─── Data shown ───

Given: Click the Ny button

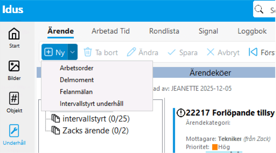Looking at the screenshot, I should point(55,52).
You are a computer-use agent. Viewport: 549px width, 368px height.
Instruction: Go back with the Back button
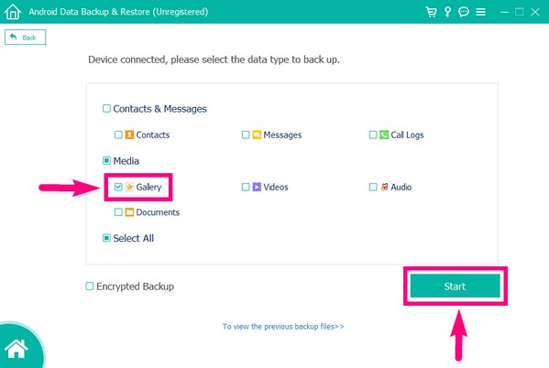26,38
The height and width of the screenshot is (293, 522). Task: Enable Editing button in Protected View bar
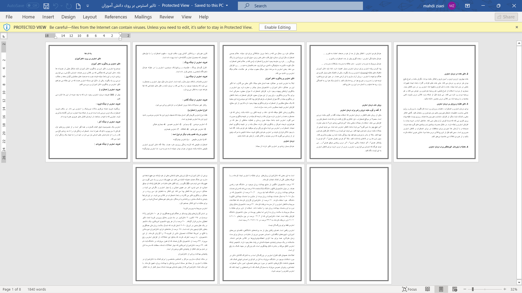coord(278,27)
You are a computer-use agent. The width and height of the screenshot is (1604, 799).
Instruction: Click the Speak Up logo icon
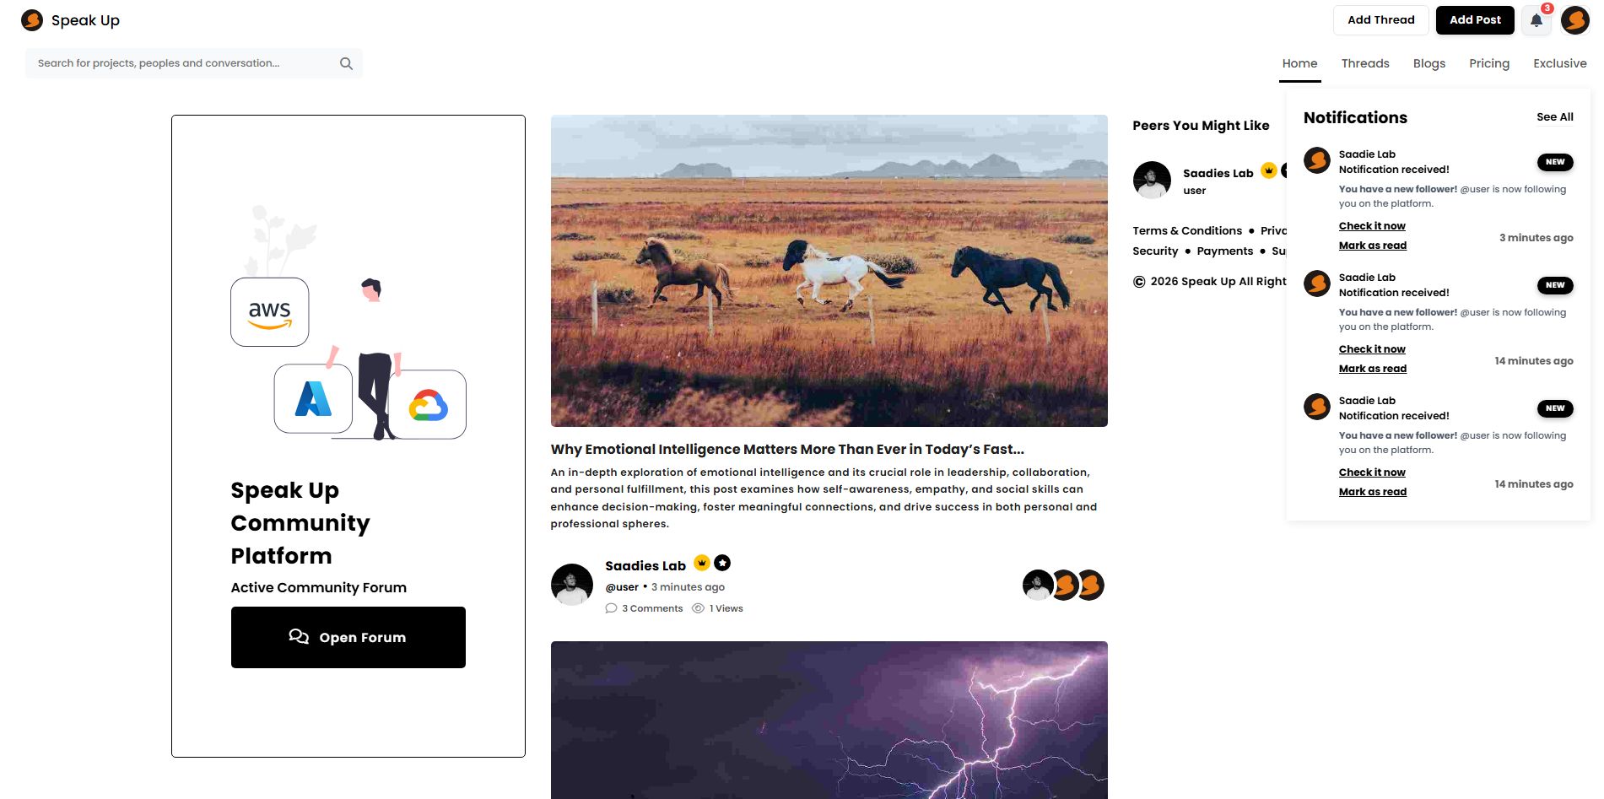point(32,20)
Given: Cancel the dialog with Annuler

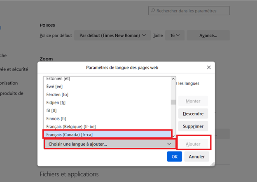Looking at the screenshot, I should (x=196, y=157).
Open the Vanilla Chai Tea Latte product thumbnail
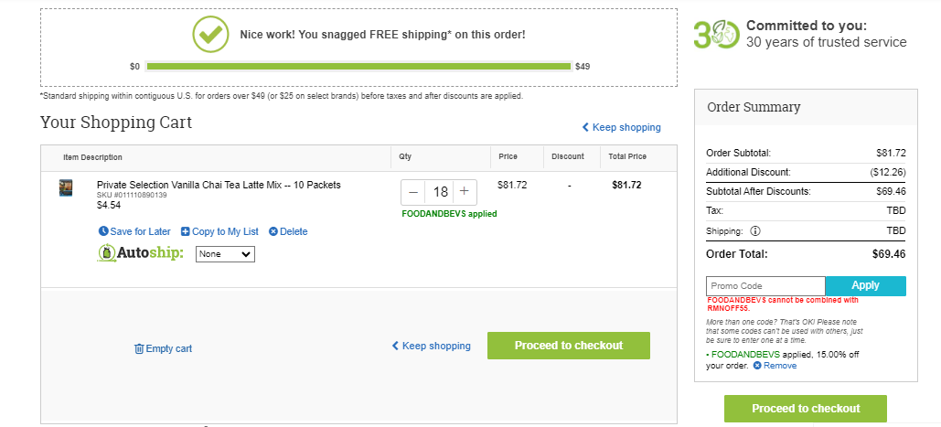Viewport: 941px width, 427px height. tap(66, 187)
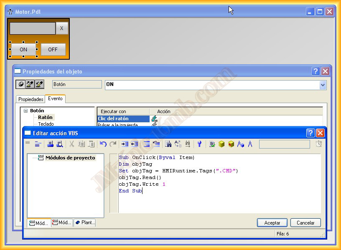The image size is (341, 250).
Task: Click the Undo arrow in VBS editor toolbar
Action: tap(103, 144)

───
─── Data shown ───

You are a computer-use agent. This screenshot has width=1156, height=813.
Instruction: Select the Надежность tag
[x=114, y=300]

───
─── Data shown ───

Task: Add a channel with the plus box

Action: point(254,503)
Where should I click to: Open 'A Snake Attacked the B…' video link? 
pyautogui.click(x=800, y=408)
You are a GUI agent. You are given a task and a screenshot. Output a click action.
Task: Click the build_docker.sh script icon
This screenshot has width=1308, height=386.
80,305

───

* **Your instructions**: From the entries above, copy each line holding "computer".

* **Exercise solution**:
You are a computer-use agent. Viewport: 549px width, 368px height.
You are a computer-use agent. The width and height of the screenshot is (1604, 799).
You are a computer-use agent. This screenshot has width=1156, height=813.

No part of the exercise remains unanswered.